Left guard A.Q. Shipley isn't guaranteed a starting spot the rest of the way, but Comcast SportsNet believes it's his job to lose. “I felt really good,” Shipley said. “I’m sure I got beat at times, and I think there’s obviously a lot to improve upon, but for the first time really starting at guard, I think it was pretty solid.”
Safety James Ihedigbo neither confirmed nor denied receiving "pain" chips (which aren't banned by the NFL) from the same man who said he supplied Ray Lewis with deer-antler spray. "I personally have never done anything, never failed a drug test or anything of that manner that would put myself or my team in jeopardy," Ihedigbo told The Baltimore Sun.

### Data extract
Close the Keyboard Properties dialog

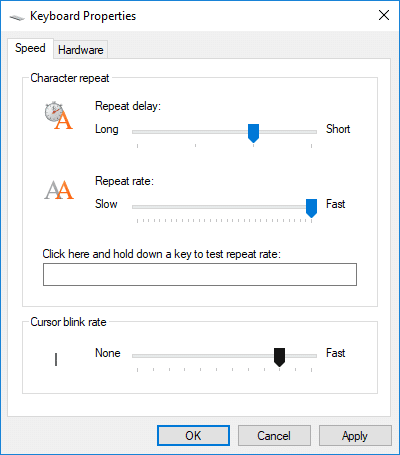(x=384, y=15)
==
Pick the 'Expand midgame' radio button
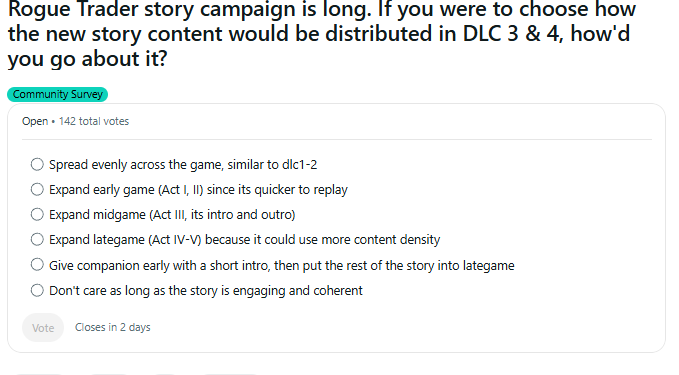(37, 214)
--
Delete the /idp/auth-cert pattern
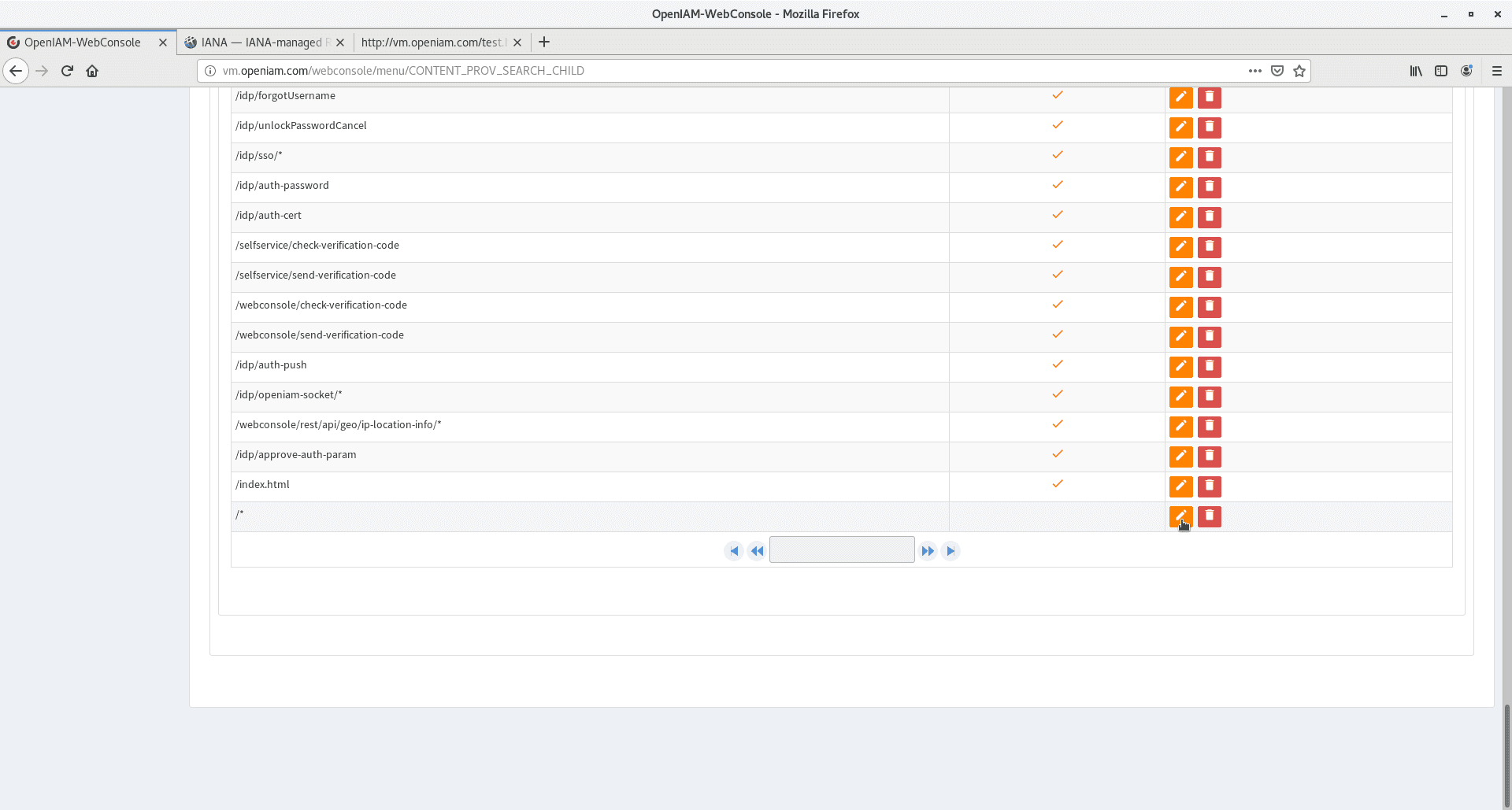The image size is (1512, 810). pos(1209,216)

### Given task 1
In the football news excerpt, what position does A.Q. Shipley play?
### Given task 2
Print the football news excerpt from "Left guard A.Q." to "The Baltimore Sun.".
### Given task 3
Go on with the football news excerpt from the point where it stops.
The records have nothing to do with the football news excerpt.

### Exercise answer 1
Left guard.

### Exercise answer 2
Left guard A.Q. Shipley isn't guaranteed a starting spot the rest of the way, but Comcast SportsNet believes it's his job to lose. “I felt really good,” Shipley said. “I’m sure I got beat at times, and I think there’s obviously a lot to improve upon, but for the first time really starting at guard, I think it was pretty solid.”
Safety James Ihedigbo neither confirmed nor denied receiving "pain" chips (which aren't banned by the NFL) from the same man who said he supplied Ray Lewis with deer-antler spray. "I personally have never done anything, never failed a drug test or anything of that manner that would put myself or my team in jeopardy," Ihedigbo told The Baltimore Sun.

### Exercise answer 3
Rookie defensive end Kapron Lewis-Moore returned to practice Wednesday, his first with the Ravens since tearing his anterior cruciate ligament while playing in the BCS national title game for Notre Dame in January. The Ravens have three weeks to decide whether to place the sixth-round pick on the active roster or keep him on the non-football injury list for the remainder of the season. "I feel like I'm pretty ready," Lewis-Moore told The Baltimore Sun. "My progress is going good. My rehab is going great. My leg feels great. My big thing is knocking some rust off and I'm excited."